Indiana remembers our connections to MLK
The 50th Annual Dr. Martin Luther King, Jr. Birthday Celebration Service of the Indiana Christian Leadership Conference (ICLC) kick-offed with a public choral concert on Sunday January 13. The event remembered the ICLC’s 50th year anniversary of the Dr. Martin Luther King Celebration at St. John’s Missionary Baptist Church. Nur-Allah Islamic Center and The Recorder Media Group also sponsored the event.
The event started with a repast with local leaders and a video about several people who knew King, King had a close and personal relation with Indianapolis through his good friend Rev. Andrew J. Brown, then pastor of St. John’s Missionary Baptist Church. Dr. King often came to Indianapolis to speak, initially in sermons that were not publicized because of fear of violence or assassination. St. John’s was a “Movement” church, which allow Rev. Brown and his associates to get the word out when Dr. King was in town. In 1958 Dr. King addressed more than 3,800 people in Cadle Tabernacle downtown, joined at the podium by Rev. Brown and Mayor Charles Boswell. After this, Dr. Kings frequent Indianapolis visits became more open.

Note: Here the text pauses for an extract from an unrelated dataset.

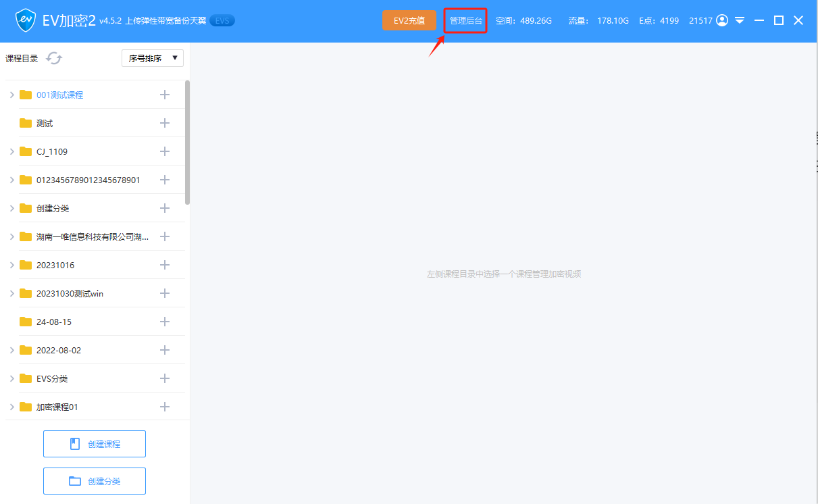Expand the 20231030测试win tree node
The height and width of the screenshot is (504, 818).
coord(12,294)
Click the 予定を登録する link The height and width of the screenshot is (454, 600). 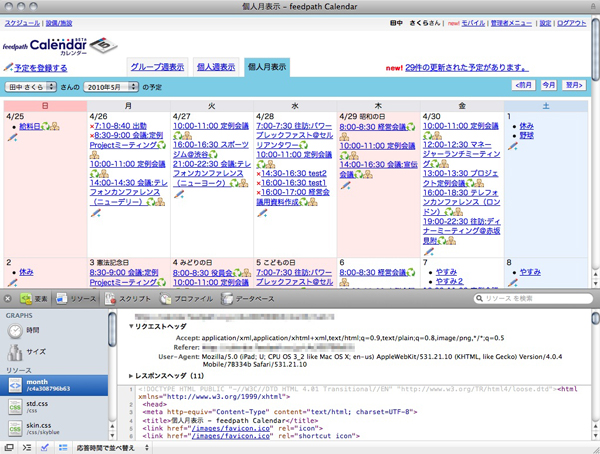pyautogui.click(x=40, y=68)
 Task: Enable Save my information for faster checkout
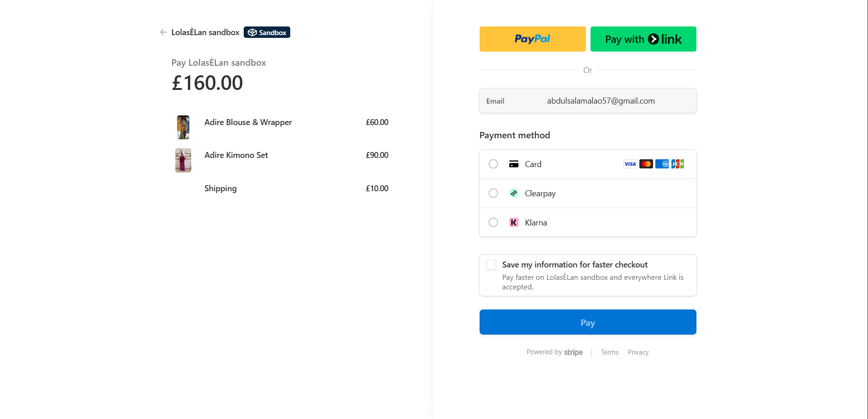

The friendship between Dr. King and Rev. Brown shaped the Civil Rights Movement in Indiana. As president of the Indianapolis NAACP in the early 1960s, Rev. Brown led the movement to organize a voting bloc of previously disenfranchised African Americans. Rev. Brown founded the Indiana Christian Leadership Conference (ICLC), an affiliate of the South Christian Leadership Conference founded by Dr. King. In 1968, ICLC adapted a program begun by Dr. King in Chicago called “Operation Breadbasket,” which sought to expand discussions of uncomfortable issues of racism, religion poverty, and social justice from the perspective of African Americans (WTLC broadcasts the weekly radio program “Operation Breadbasket presents Harambee.”). In 1970, Rev. Brown co-founded Indiana Black Expo. Today IBE’s Summer Celebration is the largest ethnic-cultural event in the country.
After the repast and video, the group went across the street to St. John’s New Sanctuary for a Concert of inspiring music from the Civil Rights Movement. Music was performed by choirs from around the state joining together.
January 21st will mark the 50th commemoration of Dr. Martin Luther King Jr. at St. John’s Missionary Baptist Church. It is the fourth year that CIC has partnered to make it a genuinely interfaith celebration. It is a historic milestone for the city of Indianapolis. Ours is one of the oldest celebrations of Dr. King’s legacy in the country.